To reduce pedestrian deaths, we must restore their rights as primary street users, argues a former NYC traffic commissioner.
Writing in the New York Daily News, Sam Schwartz, former NYC traffic commissioner, calls for "an end to jaywalking laws and restoring pedestrians to their rightful place atop the hierarchy of street users." Jaywalking laws, Schwartz claims, "do not improve traffic safety, and there’s evidence that pedestrian casualties are higher where the laws are strictly enforced." It is also well-documented that these laws often target people of color and can lead to violent or fatal arrests.
"A Smart Growth America study found that seven out of the top 10 most dangerous metro areas for peds are in Florida, with Orlando topping worst, Palm Bay fourth, and Daytona Beach fifth. They are all tough on jaywalkers," writes Schwartz, indicating that jaywalking enforcement doesn't correlate with pedestrian safety.

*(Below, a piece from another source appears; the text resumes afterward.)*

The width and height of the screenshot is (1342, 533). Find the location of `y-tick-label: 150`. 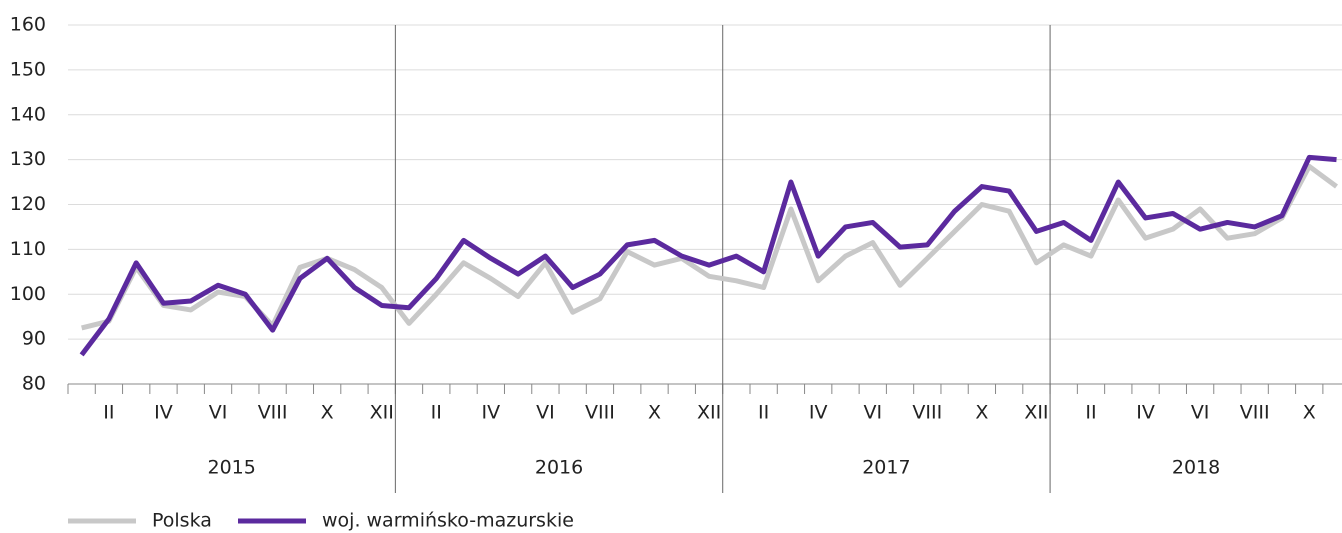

In the Netherlands, a different model has taken root. "A widely known engineer in traffic safety circles, the late Hans Monderman, radically challenged traffic engineering principles by getting rid of most traffic signals, signs and pavement markings in parts of several Dutch cities allowing people, cars, bike riders and others to negotiate sharing the space with each other as humans did until the early 20th century. The result: Drivers slowed down and crashes declined." Yet U.S. laws continue to privilege cars and ignore the safety of people outside of vehicles.
Schwartz's solution to America's rising pedestrian death rates: "get rid of jaywalking laws, design more streets for walking, slow traffic through design and once again declare pedestrians kings and queens of the road."